My Terrible Addiction to Email

I was reading Hilary Mantel’s interesting essay in the Guardian (UK) about the writer’s need for procrastination and I’ve realised I spend a vast amount of time checking my email and I do believe it is going to get worse. Mainly it all boils down to optimism. I keep thinking there is something wonderful there. A contest win, an acceptance from a literary magazine, a yes from an agent or publisher. How could I let that email sit and deny myself those extra moments of happiness? I’ll soon be getting ADSL and it will become much worse I fear. I once tried to limit myself to only checking my email in the morning, after lunch, and when I knock off- it worked for a day or two and then I was back to my normal obsessive level.

Before I forget- I keep forgetting to send my dear readers off to this very hilarious post – the 911 line for writers and their readers. Very funny! Take the time.

I must not procrastinate at all today (although of course I already am) because I am minutes from finishing book two of my three science textbooks due to my publisher.

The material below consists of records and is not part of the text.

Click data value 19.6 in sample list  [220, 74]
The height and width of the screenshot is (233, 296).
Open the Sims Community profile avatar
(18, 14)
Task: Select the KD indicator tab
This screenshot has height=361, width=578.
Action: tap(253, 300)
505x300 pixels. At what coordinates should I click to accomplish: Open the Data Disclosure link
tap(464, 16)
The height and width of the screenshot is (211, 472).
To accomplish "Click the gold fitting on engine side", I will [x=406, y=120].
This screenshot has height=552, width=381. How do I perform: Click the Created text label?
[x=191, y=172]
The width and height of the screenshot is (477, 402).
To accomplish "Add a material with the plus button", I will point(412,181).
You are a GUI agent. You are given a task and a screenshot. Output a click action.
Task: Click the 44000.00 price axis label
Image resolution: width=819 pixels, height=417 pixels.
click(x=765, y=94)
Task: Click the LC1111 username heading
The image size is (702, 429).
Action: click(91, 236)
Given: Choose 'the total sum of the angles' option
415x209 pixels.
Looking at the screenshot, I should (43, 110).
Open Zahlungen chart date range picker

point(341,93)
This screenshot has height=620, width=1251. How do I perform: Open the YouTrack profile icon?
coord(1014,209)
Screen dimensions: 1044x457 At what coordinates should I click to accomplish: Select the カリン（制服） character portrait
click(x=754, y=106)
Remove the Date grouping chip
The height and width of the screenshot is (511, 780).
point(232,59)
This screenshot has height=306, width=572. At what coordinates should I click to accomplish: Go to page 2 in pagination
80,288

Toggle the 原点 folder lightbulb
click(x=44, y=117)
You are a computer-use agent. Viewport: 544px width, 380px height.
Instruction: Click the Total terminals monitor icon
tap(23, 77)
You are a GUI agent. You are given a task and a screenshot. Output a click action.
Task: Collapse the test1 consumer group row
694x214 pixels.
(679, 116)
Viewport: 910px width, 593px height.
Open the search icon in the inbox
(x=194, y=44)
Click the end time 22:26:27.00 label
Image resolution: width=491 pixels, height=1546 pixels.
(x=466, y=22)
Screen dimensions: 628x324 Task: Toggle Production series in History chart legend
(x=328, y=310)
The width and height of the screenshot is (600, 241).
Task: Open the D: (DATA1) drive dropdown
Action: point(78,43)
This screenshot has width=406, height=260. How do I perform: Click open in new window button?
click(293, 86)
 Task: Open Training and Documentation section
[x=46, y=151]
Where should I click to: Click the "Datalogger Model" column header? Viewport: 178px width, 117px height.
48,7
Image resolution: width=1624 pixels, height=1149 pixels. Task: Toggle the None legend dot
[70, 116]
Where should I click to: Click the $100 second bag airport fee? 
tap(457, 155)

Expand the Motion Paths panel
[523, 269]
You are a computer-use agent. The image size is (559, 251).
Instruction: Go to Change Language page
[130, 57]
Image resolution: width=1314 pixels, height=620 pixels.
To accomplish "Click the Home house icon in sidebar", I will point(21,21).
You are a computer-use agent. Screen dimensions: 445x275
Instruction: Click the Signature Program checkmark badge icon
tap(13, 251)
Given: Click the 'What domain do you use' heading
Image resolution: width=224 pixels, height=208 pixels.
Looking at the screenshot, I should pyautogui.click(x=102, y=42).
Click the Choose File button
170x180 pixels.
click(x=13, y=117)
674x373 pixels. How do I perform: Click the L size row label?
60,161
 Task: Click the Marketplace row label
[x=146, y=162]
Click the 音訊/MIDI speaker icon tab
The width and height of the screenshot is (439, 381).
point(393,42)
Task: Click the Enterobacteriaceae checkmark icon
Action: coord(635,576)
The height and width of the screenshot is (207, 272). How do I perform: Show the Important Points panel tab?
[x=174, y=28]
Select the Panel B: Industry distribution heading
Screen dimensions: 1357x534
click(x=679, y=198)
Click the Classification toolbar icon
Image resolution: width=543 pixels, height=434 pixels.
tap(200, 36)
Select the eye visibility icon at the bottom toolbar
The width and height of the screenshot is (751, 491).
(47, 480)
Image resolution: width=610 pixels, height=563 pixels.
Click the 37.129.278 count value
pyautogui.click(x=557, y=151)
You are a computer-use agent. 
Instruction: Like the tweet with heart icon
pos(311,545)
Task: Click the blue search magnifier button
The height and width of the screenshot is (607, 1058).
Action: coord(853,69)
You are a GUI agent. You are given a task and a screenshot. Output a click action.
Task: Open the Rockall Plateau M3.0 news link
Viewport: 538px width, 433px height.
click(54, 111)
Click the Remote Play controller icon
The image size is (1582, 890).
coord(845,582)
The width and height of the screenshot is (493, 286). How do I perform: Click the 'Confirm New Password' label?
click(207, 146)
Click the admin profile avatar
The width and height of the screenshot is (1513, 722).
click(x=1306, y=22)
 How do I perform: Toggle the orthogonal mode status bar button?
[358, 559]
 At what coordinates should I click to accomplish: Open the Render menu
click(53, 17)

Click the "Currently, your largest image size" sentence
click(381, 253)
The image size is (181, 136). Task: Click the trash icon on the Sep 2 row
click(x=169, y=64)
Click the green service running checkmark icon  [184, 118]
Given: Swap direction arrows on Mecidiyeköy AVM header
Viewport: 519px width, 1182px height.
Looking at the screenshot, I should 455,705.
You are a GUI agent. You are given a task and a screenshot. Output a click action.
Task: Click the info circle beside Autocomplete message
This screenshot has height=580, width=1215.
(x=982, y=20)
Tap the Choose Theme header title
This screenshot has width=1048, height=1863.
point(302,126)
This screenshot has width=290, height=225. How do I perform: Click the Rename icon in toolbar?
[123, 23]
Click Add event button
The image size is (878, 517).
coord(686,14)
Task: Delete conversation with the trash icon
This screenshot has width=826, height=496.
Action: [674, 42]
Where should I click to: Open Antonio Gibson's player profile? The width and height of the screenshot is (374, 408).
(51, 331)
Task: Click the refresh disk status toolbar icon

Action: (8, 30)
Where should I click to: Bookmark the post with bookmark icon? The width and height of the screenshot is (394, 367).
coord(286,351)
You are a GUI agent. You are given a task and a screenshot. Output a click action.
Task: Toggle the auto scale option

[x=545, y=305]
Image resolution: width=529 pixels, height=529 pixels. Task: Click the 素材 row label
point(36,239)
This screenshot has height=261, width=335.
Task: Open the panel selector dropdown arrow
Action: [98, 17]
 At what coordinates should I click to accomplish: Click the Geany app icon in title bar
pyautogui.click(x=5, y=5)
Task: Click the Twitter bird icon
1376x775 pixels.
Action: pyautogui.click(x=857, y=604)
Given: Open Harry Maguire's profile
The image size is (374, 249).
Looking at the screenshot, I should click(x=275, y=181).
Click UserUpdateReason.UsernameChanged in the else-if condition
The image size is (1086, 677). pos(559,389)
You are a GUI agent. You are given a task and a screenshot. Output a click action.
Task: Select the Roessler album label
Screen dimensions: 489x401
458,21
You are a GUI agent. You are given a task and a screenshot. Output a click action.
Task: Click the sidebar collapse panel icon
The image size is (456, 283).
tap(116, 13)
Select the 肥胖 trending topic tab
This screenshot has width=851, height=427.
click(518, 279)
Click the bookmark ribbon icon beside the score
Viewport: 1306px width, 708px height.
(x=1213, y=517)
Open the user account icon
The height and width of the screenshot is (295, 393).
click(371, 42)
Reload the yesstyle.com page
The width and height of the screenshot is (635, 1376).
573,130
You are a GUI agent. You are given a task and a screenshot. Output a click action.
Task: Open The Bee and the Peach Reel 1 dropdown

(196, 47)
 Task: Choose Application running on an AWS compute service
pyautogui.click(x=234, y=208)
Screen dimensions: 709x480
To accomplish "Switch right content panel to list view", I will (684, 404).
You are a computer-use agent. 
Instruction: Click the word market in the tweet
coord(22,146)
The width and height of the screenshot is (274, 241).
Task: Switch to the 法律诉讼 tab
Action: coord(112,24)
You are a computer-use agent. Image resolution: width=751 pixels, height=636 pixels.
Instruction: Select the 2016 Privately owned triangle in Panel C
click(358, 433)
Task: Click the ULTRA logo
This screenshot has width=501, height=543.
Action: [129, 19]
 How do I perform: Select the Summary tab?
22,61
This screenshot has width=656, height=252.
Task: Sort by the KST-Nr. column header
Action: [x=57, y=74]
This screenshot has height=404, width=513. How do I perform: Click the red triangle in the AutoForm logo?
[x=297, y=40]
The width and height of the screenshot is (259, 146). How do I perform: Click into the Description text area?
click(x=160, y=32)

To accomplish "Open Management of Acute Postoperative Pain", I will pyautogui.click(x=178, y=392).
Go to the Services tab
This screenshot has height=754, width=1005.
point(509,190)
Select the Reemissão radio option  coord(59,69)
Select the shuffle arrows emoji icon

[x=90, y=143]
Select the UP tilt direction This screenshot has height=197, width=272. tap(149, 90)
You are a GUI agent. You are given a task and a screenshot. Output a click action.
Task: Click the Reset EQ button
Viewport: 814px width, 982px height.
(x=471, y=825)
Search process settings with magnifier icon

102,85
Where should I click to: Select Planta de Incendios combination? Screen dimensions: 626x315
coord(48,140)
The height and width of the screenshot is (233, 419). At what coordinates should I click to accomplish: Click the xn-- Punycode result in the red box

Minutes I tell you.

But I must admit this grey, rainy, cold weather is getting me down and distracting me. Have I been transported to Britain or what? At least if I’m having to endure grey, cold rain I should get a chance to ride on one of those jolly, double-decker red buses. Not a single one can I see. Just rain, rain, rain, and grey, grey, grey, and coldness.

Can a person see coldness? I think they can, or maybe it is one of my uncovered superpowers, seeing coldness. I wonder how that would assist humanity. “Watch out! You’re walking into a terrible patch of coldness!”


…..okay yeah…. I’ve gone off on a tangent of procrastination……oops.

3 comments:

Anonymous said...

I know exactly what you mean. I like how you say your procrastination is driven by optimism. I feel that too. I want to experience something good as quickly as possible - hence the constant email checking. I am also on Twitter now doing Kayt's poetry prompts; fun, but highly addictive. The 911 line is hilarious. More procrastination material. I need help. LOL.

Lauri said...

You know I signed up for Twitter and couldn't figure it out. then when I had more time I went back and forgot how I signed up. It's probably better I stay away. Just another "pre-writing" activity I really sould not be involved in.

Helen Ginger said...

It is so easy to get distracted. I'm certainly guilty of it. Like you, I'm trying to stop checking email. I've got multiple boxes. Two of them, I've limited myself to checking once a day. The others seem to keep re-filling. If I only checked once a day, it would be depressing because there would be so many to cull through each time.